In the global development arena, progress is often measured against standards set in the West—leaving the Global South trapped in a cycle of mimicry, dependence, and imposed narratives. Robtel Neajai Pailey’s bold essay, De-centring the ‘White Gaze’ of Development, challenges this dynamic head-on. It is not just a critique; it is a declaration that race and power must take center stage in development thinking.

Pailey draws from lived experience and academic inquiry to show how whiteness—both as identity and ideology—remains a gatekeeper in development discourse. Whether through the unchecked elevation of young white consultants over seasoned African professionals or the erasure of race in mainstream development studies, the problem is structural, not incidental. The ‘white gaze’ assumes that progress must be defined through Western benchmarks, and that Africa can only catch up—not lead.

But as Pailey argues, this gaze can and must be reversed. From grassroots resistance movements to alternative knowledge systems and the rising influence of actors from the Global South, the old order is being challenged. Yet, this shift will only be meaningful if race is not sidelined. We must stop speaking of “developing countries” as if they are inherently behind and begin to ask who defines development, on whose terms, and to what end.

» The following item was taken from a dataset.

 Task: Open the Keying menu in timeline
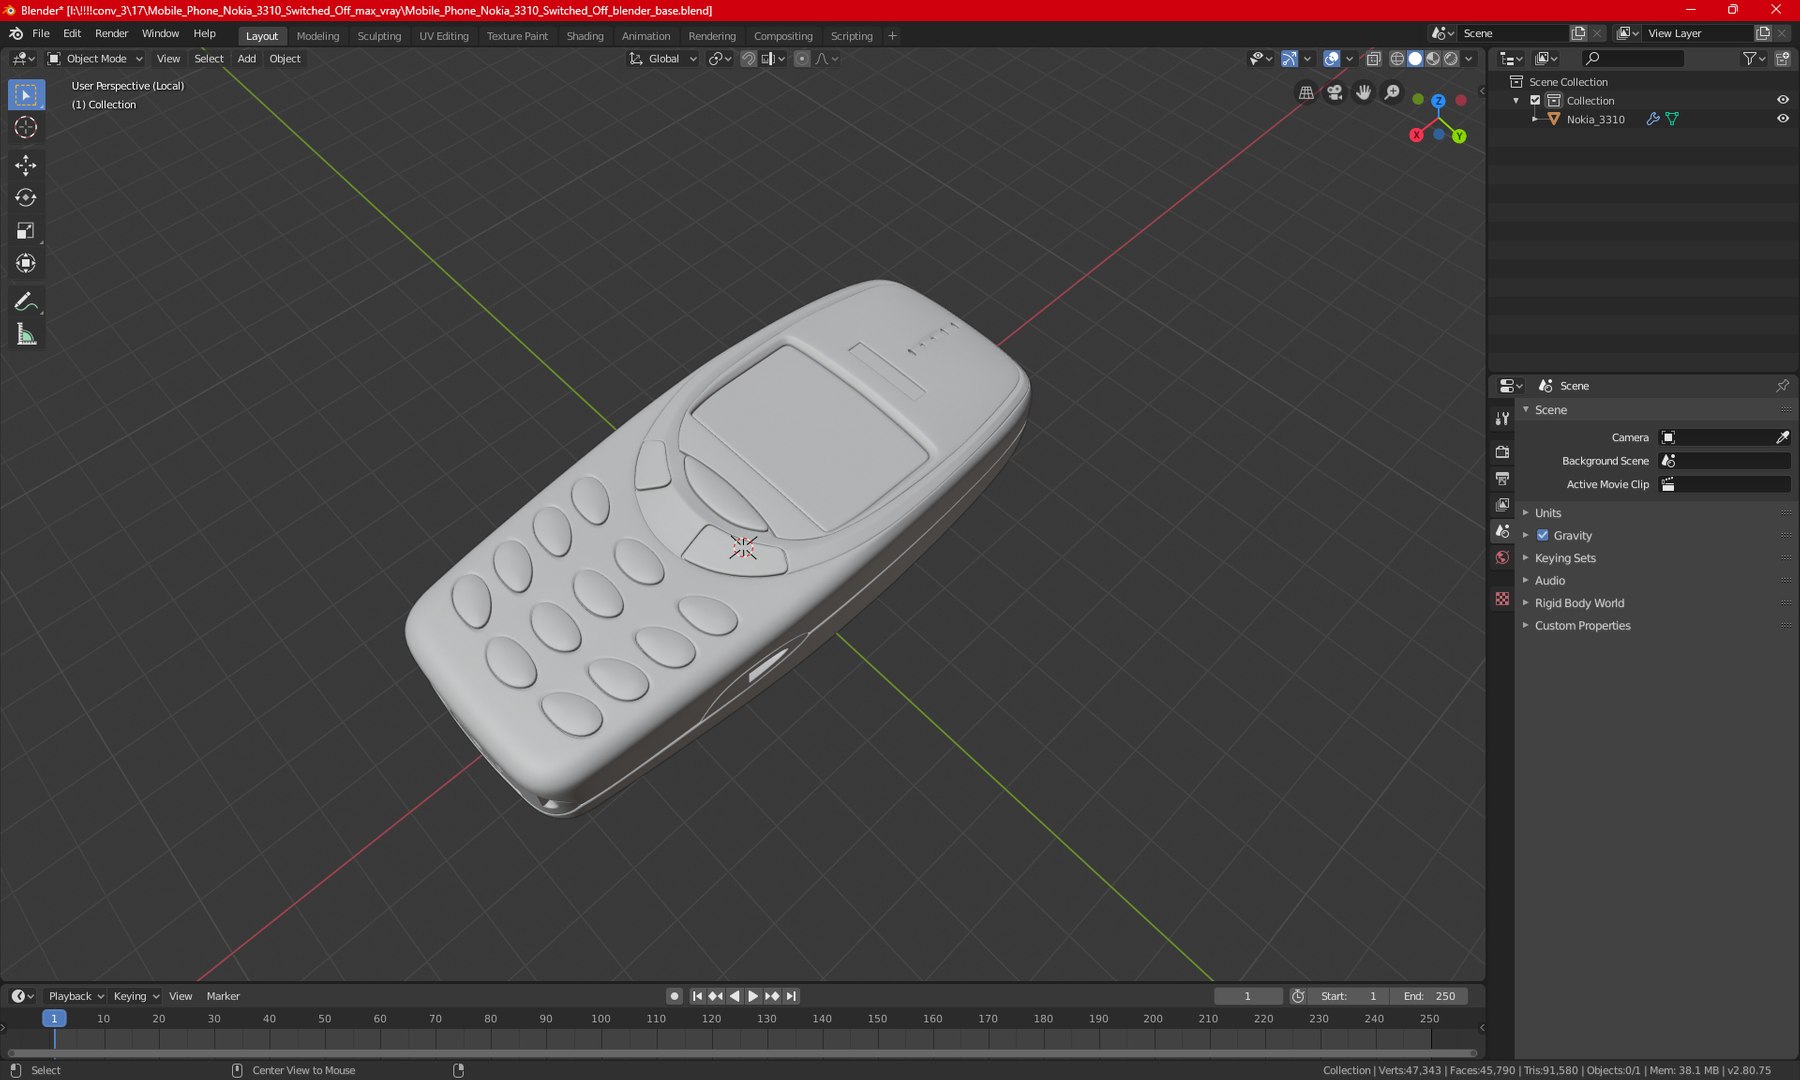point(135,996)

The essay is a call for new intellectual alliances—between Critical Race Theory and Critical Development Studies—and for policies that don’t just include people of color as tokens, but center them as architects of new paradigms. It asks development institutions, academics, and practitioners to unlearn inherited prejudices, dismantle epistemic hierarchies, and build inclusive frameworks rooted in justice, not charity.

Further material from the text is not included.